→ **DATA ROWS**:
● ● ● ● ●

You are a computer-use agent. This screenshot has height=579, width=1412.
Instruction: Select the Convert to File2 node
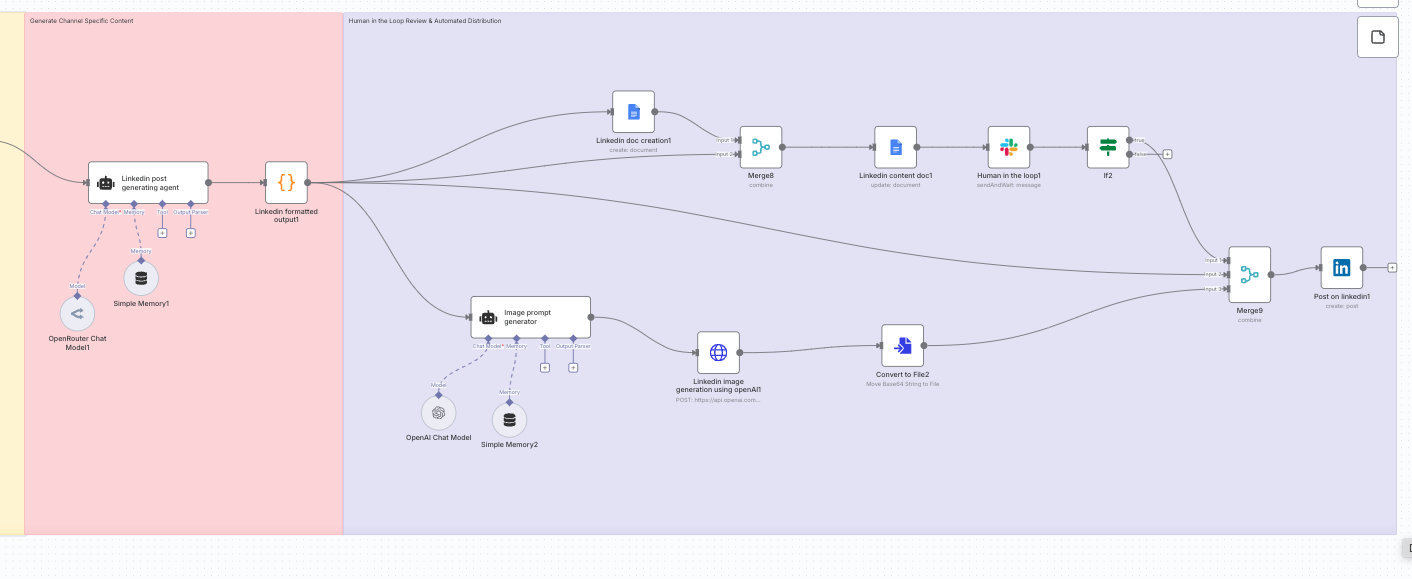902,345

● ● ● ● ●

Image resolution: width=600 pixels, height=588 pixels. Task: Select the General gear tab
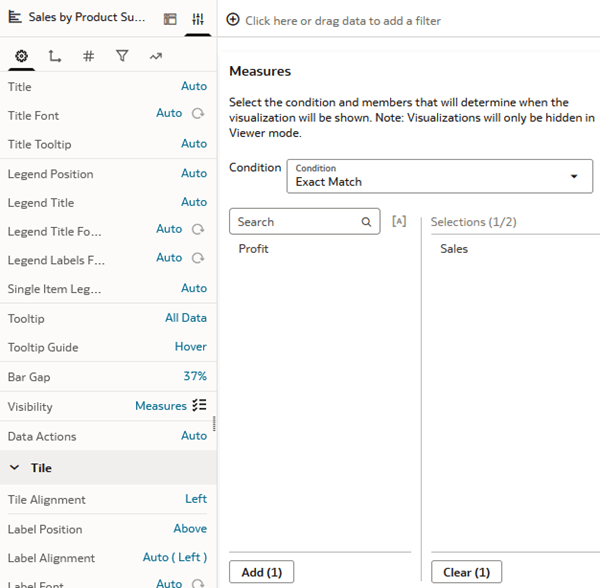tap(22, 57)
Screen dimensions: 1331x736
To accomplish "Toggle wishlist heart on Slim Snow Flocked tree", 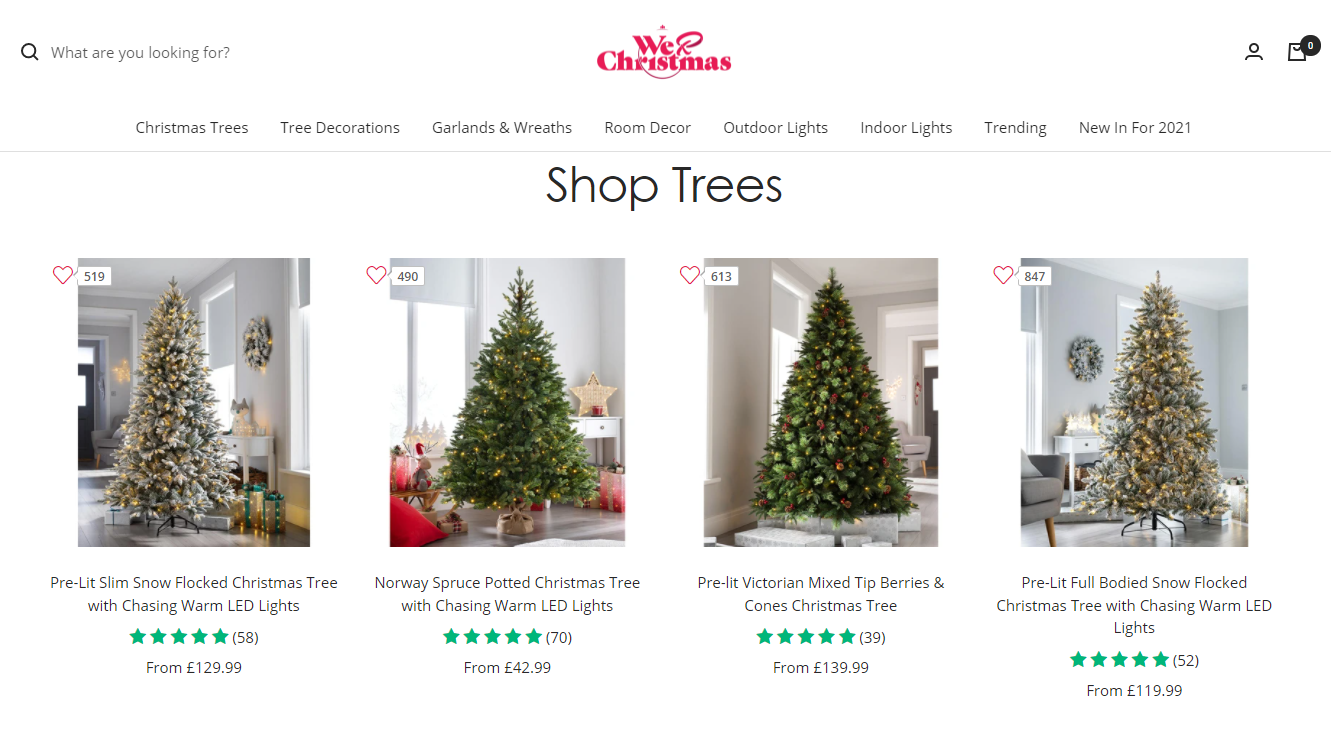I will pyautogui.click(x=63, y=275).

● ● ● ● ●

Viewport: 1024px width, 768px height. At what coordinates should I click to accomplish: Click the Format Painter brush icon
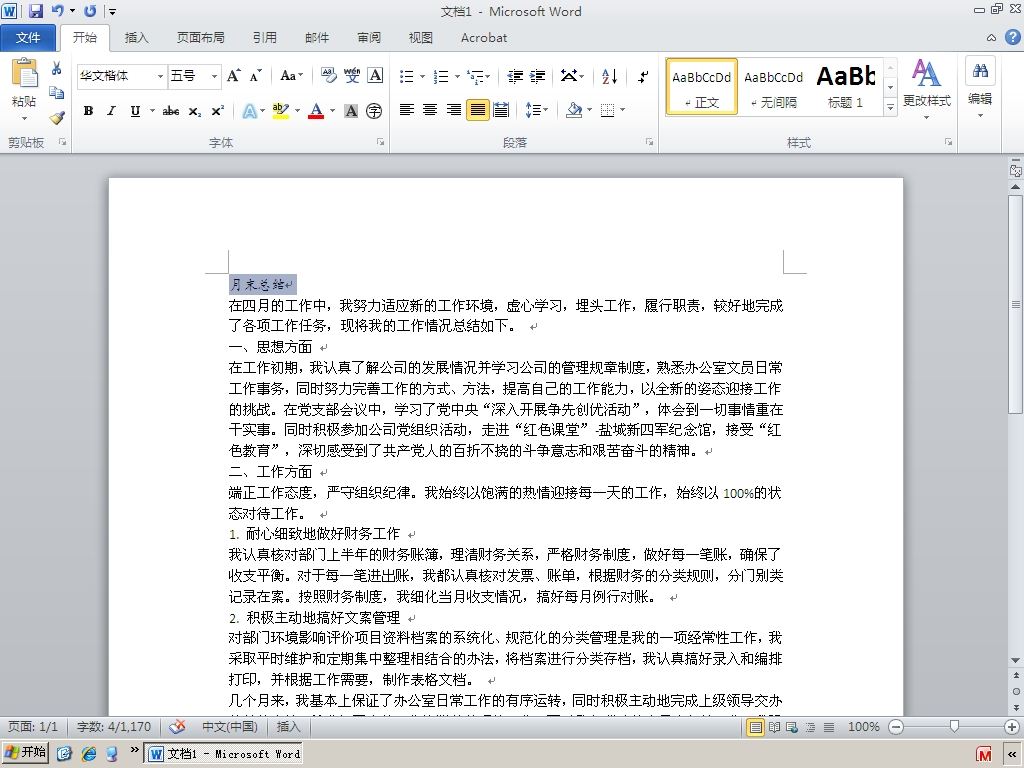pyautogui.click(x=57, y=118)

● ● ● ● ●

Output the items again without alteration, from the line containing "Viewport: 1024px width, 768px" through the line containing "pyautogui.click(x=57, y=118)", including both of those lines, and leave out the pictures.

→ **TASK RESULT**:
Viewport: 1024px width, 768px height. At what coordinates should I click to accomplish: Click the Format Painter brush icon
pyautogui.click(x=57, y=118)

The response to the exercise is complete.